Pati, Ceklisdua.net – Suasana aksi unjuk rasa yang berlangsung pada Senin, 4 Mei 2026 di Kabupaten Pati tampak berbeda dari biasanya. Kehadiran tim negosiator Polresta Pati, termasuk personel Polwan, memberikan nuansa sejuk dan humanis dalam setiap tahapan pelayanan kepada peserta aksi.
Dengan pendekatan yang santun dan komunikatif, tim negosiator aktif menjalin dialog dengan para peserta aksi. Tidak hanya menyampaikan imbauan, mereka juga menunjukkan sikap empati yang mampu meredam potensi ketegangan di lapangan.
Momen penuh keakraban pun terlihat saat sejumlah peserta aksi secara spontan memberikan simpati kepada personel negosiator dengan jabat tangan. Interaksi tersebut mencerminkan hubungan yang harmonis antara aparat kepolisian dan masyarakat.
Salah satu peserta aksi mengungkapkan bahwa sikap ramah dan humanis dari tim negosiator membuat suasana menjadi lebih nyaman. Kehadiran Polwan dalam barisan negosiator juga dinilai mampu menghadirkan pendekatan yang lebih persuasif.
Tim negosiator Polresta Pati dinilai berhasil membangun komunikasi dua arah yang efektif. Dengan bahasa yang santun dan sikap yang bersahabat, aspirasi peserta aksi dapat tersampaikan tanpa adanya gesekan berarti.

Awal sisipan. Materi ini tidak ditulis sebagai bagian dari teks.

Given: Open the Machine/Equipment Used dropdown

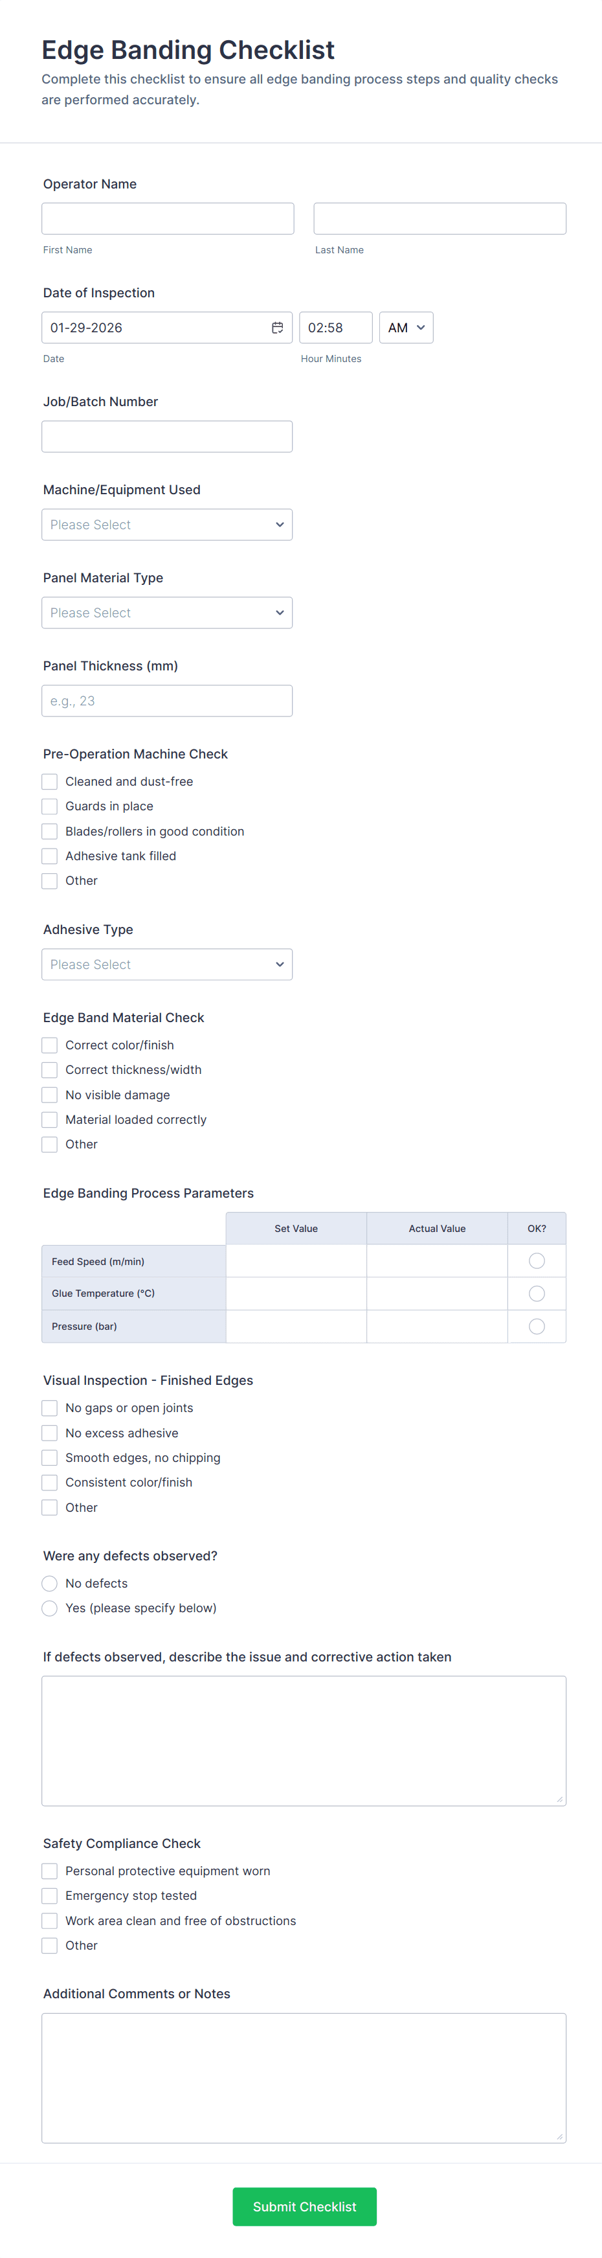Looking at the screenshot, I should 166,525.
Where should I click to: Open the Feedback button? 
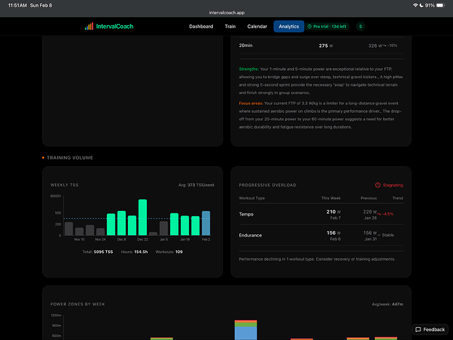tap(430, 329)
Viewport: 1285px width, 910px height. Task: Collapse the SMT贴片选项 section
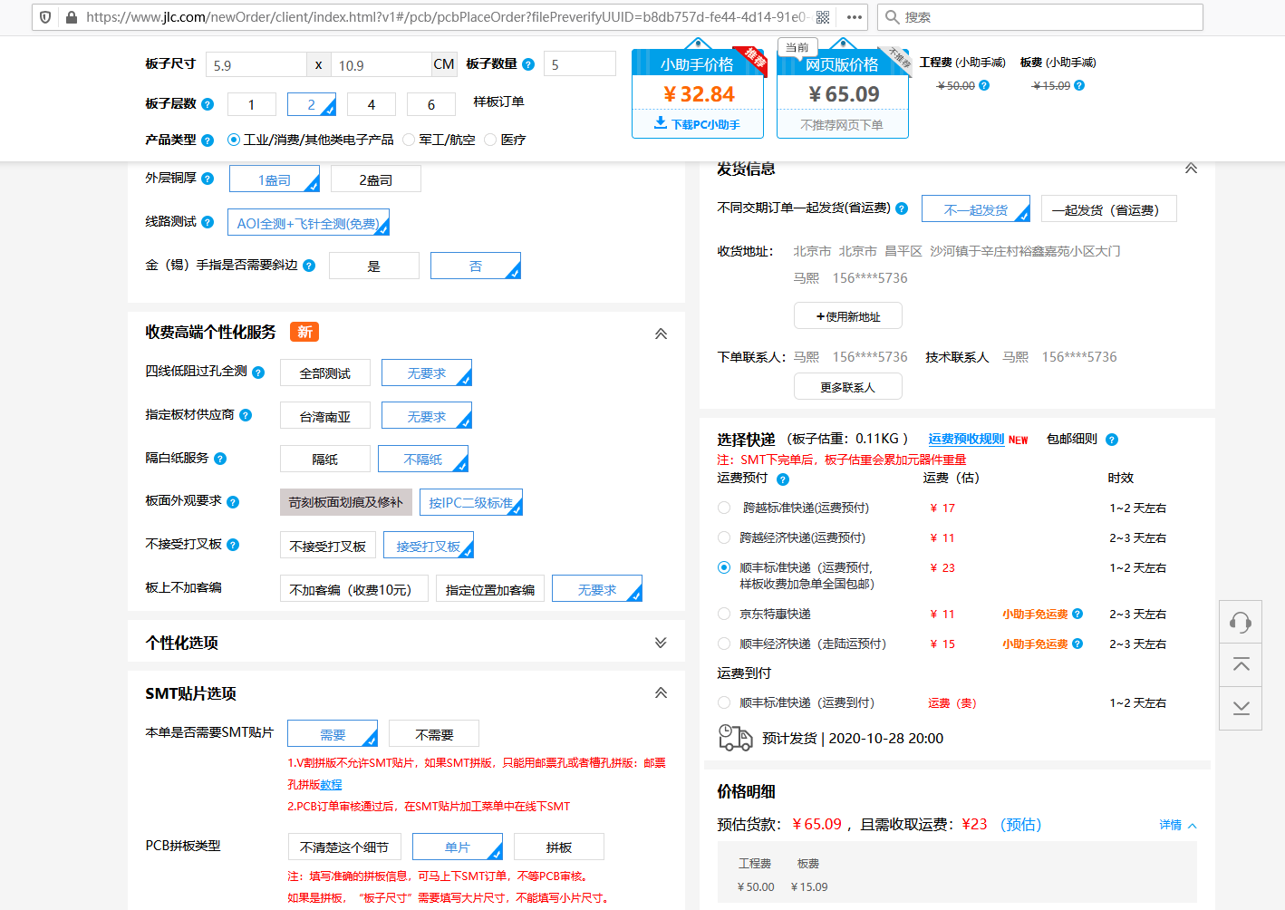(x=661, y=692)
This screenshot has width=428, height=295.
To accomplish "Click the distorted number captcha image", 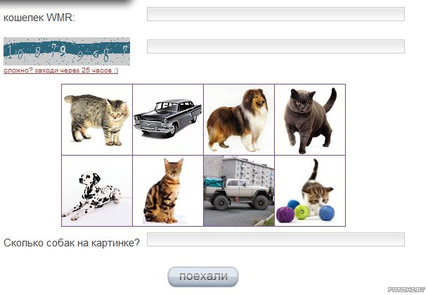I will (67, 51).
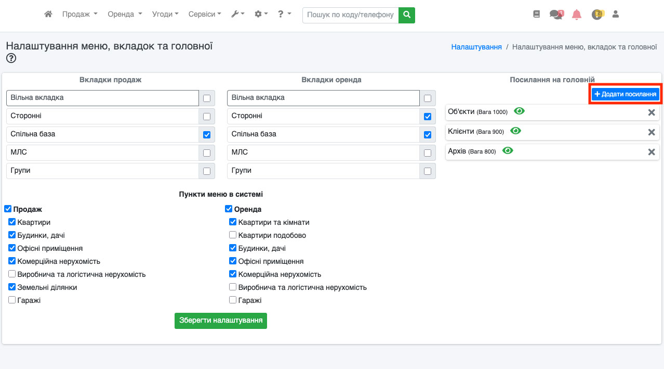The image size is (664, 369).
Task: Open the Угоди menu
Action: click(165, 15)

Aksi yang berlangsung dengan damai ini menjadi bukti bahwa pendekatan humanis yang dilakukan oleh aparat kepolisian mampu menciptakan suasana kondusif. Sinergi antara petugas dan peserta aksi pun semakin kuat, ditandai dengan jabat tangan sebagai simbol saling menghormati dan memahami.